Cabbie Paul, long time in responding as I find the blogger system to be quite limiting. I'm not into action movies per se so you must be thinking of someone else. And I do agree wholeheartedly that if you really want to be left alone you need to find some place too poor and indifferent to want to screw with you. Any place with too much time, money and incentive will always find a way to mess with people. In the States? Move to the sticks.

Now for cr106 and Christianity. I believe that one needn't go out of his way for revenge. Clearly. But we can thank legions of so-called bible believing Christians for all of the wars of opportunity and their support of the "troops" these years while we've been raped through taxation to support an empire of bases around the world. Where oh where and when for the love of god will they finally say "No" and stop suckling at the teat of Leviathan? Is it to keep their 501c3 status? How pathetic! Twains 'War Prayer' encapsulates their twisted, selfish and demented behavior. Fast forward a hundred years and it's no different today. I tell you this... if the Christian god is so small that he needs the help of this corrupt and evil people to bomb into oblivion foreigners then he must be pretty useless. How can believers on one side of their mouths exclaim that he holds your immortal soul in his hands and on the other feel he's incapable of understanding globo-political affairs and needs our help in bombing brown people?! Hypocrisy, thy name is Christian America. And I say this as one who long ago was a missionary so it comes as no joy saying this.

Anonymous said...

@ CR106,

you have a valid point, but there comes a certain point where you have to fight back. it'll be either to protect property, or life.

it's not always clear.

but i think what the hangup here is what is vengeance, and what is justice?

the two are not the same.

lastly, you are making another mistake me thinks.

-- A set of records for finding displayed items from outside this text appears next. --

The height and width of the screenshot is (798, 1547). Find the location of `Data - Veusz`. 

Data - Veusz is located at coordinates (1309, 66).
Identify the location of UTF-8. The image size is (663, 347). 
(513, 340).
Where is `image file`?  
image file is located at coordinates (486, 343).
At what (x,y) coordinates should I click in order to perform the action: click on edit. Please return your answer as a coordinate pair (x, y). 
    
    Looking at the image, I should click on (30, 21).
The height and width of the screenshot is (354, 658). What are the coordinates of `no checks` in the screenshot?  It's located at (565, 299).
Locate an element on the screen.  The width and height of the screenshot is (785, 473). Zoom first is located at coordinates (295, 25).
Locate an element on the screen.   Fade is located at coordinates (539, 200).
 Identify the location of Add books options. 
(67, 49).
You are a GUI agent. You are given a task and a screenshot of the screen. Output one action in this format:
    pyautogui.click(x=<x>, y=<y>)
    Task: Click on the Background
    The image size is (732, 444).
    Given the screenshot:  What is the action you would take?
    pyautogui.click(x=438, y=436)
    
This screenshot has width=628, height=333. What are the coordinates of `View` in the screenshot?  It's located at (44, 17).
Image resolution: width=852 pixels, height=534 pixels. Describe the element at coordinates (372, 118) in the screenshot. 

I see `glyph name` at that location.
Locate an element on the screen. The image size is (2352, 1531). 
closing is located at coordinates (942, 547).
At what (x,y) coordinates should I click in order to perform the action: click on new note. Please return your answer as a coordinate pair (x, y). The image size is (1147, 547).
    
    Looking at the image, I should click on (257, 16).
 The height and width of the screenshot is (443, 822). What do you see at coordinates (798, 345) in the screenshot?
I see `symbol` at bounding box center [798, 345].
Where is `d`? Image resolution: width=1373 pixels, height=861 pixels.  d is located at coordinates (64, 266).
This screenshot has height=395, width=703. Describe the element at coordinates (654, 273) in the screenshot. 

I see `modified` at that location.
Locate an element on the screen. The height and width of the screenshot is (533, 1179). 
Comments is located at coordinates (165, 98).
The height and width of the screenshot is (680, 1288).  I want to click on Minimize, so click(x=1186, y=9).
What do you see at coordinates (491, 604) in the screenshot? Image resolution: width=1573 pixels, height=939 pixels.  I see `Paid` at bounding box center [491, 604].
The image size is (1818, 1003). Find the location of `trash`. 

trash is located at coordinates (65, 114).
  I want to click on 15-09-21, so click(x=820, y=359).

this error is that only the state has, or should have, the power to right a wrong. . . .that the state, which got ALL of its power from YOU, has a monopoly on force.

i struggle with the same scripture, especially in light of the injustice i see.

however, i, and we all, have the right to defend life and property, and repeated assaults against such.

and who's to say that YOU are not the executor of God's vengeance upon someone who has disobeyed God? Did not God use the Assyrians to punish Israel and vice versa?

keep praying on it till you are at peace. i just think that some of us here have already reached that peace and know what will we do when the time comes.


Anonymous said...

The declaration of independence sums this matter for me nicely. Sometimes enough is enough.

Anonymous said...

So police are brutalizing citizens on the outside and the, once in custody, they get this?

Frightening world we live in...

Luton Ian said...

Between reading the original post and your fourth of December update, I watched some of the film "girl with the dragon tattoo"

I can't help but be reminded of Rooney Mara's (well written and well played) character trussing up the creep who had raped her, and tattooing

"I am a rapist pig"

in big letters on his torso, then later threatening to do the same on his forehead.

Fictional escapism, I know...

Anonymous said...

What gets me is that Ruben didn't have to register as a sex offender. Wtf? He was drugging and raping a minor, there can be no consensual sex in this! Fucking dirt bag piece of shit should be rotting in a jail cell for the rest of time.